[Data to examine Boundary: Start]
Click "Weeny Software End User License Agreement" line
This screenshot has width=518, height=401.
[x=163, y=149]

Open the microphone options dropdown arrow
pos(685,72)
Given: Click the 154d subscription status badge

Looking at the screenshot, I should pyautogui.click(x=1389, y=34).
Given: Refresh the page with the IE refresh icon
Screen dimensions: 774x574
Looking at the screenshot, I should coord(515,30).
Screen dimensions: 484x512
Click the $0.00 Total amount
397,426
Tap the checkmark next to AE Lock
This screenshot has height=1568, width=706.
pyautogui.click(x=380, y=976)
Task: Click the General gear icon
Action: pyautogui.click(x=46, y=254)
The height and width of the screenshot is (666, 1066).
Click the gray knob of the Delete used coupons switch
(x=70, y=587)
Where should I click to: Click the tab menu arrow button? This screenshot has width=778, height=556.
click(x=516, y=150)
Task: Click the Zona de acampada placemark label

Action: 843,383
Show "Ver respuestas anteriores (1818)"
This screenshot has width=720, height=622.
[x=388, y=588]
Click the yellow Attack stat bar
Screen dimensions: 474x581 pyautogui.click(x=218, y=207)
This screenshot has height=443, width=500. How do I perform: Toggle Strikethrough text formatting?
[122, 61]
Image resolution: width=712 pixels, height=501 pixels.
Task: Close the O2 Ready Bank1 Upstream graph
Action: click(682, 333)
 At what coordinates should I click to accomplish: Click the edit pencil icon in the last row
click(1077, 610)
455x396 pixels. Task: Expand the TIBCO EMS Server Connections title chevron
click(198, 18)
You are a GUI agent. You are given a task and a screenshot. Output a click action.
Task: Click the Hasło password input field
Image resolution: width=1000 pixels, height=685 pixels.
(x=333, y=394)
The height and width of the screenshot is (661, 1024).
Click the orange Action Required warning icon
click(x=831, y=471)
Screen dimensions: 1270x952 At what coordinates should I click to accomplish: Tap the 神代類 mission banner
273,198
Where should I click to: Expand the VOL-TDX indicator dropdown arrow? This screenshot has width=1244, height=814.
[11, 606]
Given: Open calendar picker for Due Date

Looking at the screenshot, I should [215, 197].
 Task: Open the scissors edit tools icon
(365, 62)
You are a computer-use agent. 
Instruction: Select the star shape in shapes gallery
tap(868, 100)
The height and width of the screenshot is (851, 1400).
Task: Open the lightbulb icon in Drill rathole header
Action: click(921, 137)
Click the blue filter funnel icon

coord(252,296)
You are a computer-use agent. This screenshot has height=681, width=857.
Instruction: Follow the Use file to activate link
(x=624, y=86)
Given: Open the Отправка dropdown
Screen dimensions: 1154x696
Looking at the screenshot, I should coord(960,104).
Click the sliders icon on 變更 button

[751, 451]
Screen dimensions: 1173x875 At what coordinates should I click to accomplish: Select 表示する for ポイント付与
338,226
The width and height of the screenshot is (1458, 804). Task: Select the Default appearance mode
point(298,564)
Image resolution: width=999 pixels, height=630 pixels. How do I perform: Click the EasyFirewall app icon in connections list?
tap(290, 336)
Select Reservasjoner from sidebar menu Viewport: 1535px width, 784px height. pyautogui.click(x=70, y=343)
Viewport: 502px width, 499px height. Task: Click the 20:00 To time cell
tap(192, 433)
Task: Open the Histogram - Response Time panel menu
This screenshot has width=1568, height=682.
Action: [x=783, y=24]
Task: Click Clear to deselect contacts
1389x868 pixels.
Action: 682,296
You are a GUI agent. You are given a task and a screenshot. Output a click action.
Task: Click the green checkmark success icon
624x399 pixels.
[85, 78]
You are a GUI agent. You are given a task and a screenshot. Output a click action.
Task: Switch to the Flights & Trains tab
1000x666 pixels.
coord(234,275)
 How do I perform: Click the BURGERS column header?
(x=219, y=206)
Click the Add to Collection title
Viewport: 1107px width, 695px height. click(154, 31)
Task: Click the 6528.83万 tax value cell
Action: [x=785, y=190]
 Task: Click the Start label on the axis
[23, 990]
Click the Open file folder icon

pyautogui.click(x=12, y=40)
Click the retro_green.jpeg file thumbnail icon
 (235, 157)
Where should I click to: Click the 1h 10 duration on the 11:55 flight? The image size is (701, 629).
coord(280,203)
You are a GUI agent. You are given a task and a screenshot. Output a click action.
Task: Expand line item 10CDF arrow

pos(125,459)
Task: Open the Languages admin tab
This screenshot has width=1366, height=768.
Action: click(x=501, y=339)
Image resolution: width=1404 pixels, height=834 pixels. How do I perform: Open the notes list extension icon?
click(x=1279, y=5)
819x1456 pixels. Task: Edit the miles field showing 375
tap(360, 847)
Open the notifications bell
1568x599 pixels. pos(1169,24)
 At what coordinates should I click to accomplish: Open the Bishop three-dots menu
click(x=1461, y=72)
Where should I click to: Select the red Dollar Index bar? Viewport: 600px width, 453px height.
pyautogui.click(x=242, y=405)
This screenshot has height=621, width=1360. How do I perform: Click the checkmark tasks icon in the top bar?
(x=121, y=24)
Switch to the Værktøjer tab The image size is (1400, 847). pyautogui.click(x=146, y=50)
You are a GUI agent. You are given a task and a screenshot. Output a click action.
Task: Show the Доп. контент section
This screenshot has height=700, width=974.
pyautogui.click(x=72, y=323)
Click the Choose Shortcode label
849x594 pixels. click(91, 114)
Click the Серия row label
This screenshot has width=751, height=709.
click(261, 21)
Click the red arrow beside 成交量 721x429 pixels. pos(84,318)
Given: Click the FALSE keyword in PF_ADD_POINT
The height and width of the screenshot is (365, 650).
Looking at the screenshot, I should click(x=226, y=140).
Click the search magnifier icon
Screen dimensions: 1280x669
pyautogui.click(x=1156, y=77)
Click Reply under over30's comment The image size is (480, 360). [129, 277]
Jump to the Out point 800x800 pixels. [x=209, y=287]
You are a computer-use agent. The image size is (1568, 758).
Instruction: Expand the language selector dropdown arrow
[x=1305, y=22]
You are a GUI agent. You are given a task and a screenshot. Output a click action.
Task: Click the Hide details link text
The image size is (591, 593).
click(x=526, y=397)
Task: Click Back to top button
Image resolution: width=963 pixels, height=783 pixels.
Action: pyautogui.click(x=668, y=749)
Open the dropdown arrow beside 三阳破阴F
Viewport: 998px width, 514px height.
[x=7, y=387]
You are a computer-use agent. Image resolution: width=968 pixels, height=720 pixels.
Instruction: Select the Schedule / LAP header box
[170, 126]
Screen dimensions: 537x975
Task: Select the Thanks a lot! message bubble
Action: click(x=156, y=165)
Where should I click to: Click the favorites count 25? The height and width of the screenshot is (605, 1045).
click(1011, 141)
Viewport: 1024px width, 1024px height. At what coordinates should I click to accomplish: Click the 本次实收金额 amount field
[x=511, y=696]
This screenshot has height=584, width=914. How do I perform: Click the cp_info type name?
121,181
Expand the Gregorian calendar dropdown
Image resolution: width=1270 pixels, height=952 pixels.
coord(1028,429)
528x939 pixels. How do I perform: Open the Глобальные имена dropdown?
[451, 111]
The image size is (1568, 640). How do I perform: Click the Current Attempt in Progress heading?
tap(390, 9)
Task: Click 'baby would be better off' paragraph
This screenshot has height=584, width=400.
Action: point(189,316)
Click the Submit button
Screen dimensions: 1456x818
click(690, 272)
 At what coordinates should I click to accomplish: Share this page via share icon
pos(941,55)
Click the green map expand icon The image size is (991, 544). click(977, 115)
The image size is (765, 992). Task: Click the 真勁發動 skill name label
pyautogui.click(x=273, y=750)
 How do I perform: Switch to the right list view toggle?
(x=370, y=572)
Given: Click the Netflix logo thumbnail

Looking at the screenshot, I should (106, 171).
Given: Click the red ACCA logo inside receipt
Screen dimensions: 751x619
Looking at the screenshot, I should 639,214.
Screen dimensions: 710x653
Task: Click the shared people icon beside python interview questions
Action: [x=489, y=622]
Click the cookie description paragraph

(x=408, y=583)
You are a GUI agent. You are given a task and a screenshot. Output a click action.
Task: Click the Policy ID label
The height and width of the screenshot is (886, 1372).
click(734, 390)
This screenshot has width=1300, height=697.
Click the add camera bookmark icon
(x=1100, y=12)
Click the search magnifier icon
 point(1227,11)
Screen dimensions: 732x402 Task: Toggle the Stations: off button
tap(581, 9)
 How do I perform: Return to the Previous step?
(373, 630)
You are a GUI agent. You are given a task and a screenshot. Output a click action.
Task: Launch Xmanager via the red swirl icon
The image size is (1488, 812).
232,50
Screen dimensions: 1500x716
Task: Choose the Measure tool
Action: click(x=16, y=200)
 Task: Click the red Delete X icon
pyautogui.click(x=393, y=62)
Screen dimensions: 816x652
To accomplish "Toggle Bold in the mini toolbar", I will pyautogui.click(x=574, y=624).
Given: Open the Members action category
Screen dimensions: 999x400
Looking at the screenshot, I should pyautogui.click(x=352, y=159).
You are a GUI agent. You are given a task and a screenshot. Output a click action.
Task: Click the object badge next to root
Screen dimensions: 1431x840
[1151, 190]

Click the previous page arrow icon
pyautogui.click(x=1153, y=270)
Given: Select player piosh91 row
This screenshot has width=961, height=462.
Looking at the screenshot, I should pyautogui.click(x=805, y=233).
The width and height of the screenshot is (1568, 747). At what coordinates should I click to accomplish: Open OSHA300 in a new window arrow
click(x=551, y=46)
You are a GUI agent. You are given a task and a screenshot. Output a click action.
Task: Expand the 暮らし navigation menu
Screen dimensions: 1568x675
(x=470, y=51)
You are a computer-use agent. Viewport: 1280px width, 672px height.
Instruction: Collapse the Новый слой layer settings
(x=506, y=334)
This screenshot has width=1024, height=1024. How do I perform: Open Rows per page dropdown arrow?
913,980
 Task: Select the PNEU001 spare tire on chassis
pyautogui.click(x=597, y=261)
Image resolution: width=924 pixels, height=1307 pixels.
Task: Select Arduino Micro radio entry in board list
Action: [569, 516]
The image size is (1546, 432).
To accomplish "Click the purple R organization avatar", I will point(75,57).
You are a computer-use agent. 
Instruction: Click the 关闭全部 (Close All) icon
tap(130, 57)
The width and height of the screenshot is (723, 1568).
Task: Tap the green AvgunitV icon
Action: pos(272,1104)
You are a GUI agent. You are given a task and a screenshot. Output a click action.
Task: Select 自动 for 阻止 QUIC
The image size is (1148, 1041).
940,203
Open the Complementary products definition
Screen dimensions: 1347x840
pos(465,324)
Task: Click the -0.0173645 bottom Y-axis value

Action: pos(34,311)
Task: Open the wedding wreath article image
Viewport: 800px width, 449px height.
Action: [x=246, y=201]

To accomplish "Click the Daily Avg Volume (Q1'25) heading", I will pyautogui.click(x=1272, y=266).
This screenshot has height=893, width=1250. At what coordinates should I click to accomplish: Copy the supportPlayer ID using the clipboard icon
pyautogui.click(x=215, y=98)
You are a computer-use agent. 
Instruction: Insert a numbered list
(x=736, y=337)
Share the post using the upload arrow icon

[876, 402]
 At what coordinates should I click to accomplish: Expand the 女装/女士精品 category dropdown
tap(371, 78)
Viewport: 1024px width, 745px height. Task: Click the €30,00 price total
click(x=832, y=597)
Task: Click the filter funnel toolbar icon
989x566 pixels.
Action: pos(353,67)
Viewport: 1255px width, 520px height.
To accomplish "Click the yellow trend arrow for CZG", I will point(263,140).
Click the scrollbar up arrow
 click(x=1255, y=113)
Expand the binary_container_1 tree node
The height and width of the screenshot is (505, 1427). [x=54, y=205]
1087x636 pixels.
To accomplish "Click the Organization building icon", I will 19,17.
[Data to examine Boundary: End]
- About this task
Your answer should consist of copies of the lines above that include the string "computer".

- Result
You are a computer-use agent. 
You are a computer-use agent. This screenshot has height=681, width=857.
You are a computer-use agent. The image size is (1568, 758).
You are a computer-use agent. Image resolution: width=968 pixels, height=720 pixels.
You are a computer-use agent. Viewport: 1280px width, 672px height.
You are a computer-use agent. 
You are a computer-use agent. 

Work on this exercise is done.